[Saved entries]
☆ ☆ ☆ ☆
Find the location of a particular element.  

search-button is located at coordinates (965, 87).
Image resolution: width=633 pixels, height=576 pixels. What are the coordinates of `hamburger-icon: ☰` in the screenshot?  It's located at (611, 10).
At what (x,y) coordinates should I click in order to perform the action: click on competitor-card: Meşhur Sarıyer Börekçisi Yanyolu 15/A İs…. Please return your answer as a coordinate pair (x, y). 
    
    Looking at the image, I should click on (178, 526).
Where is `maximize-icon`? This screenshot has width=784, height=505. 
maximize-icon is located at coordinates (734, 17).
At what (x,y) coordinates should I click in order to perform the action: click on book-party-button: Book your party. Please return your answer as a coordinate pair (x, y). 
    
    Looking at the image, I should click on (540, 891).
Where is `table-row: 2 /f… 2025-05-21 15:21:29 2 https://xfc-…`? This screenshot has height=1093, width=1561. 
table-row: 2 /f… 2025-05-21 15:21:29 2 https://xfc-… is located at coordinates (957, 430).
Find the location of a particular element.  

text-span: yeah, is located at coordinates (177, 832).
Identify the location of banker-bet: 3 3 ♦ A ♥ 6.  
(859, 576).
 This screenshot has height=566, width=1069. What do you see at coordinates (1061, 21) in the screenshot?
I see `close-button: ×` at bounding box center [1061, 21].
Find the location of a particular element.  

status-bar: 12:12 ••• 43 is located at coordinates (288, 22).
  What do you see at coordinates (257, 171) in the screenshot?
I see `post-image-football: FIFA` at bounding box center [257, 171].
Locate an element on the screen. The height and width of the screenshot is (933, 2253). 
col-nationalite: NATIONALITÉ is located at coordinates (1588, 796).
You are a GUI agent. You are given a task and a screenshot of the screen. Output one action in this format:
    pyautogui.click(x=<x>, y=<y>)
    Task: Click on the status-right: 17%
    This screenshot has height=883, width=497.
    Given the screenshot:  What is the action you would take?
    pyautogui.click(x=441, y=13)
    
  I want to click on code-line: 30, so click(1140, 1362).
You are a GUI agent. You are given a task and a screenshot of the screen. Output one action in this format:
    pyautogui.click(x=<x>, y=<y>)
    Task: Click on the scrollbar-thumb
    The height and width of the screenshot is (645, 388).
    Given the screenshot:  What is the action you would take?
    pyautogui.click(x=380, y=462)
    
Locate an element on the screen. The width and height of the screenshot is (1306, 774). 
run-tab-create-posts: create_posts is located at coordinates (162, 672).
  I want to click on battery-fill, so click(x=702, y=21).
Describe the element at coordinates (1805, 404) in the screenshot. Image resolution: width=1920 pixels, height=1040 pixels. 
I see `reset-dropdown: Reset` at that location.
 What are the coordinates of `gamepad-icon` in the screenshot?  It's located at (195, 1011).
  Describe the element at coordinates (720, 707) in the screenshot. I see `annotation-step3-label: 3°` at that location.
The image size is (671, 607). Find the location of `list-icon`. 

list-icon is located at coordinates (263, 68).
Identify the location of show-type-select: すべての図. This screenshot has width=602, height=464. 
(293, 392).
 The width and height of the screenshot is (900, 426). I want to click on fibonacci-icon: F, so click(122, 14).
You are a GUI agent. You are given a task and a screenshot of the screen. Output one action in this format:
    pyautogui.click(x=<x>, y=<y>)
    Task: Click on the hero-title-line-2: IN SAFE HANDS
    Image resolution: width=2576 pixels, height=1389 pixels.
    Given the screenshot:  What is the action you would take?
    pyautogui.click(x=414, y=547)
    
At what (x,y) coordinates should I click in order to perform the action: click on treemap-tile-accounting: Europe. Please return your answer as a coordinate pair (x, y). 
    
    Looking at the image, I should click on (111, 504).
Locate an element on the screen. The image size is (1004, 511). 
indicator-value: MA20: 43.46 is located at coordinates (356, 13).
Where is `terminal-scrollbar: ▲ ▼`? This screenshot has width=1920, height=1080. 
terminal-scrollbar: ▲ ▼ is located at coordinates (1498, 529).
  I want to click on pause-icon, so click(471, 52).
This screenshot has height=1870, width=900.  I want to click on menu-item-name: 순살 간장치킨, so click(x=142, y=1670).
☆ ☆ ☆ ☆
§ What to do:
Copy out, unchanged, every line from the line with "on treemap-tile-accounting: Europe." up to and including the line with "I want to click on pause-icon, so".

§ Answer section:
At what (x,y) coordinates should I click in order to perform the action: click on treemap-tile-accounting: Europe. Please return your answer as a coordinate pair (x, y). 
    
    Looking at the image, I should click on (111, 504).
Locate an element on the screen. The image size is (1004, 511). 
indicator-value: MA20: 43.46 is located at coordinates (356, 13).
Where is `terminal-scrollbar: ▲ ▼`? This screenshot has width=1920, height=1080. 
terminal-scrollbar: ▲ ▼ is located at coordinates (1498, 529).
  I want to click on pause-icon, so click(471, 52).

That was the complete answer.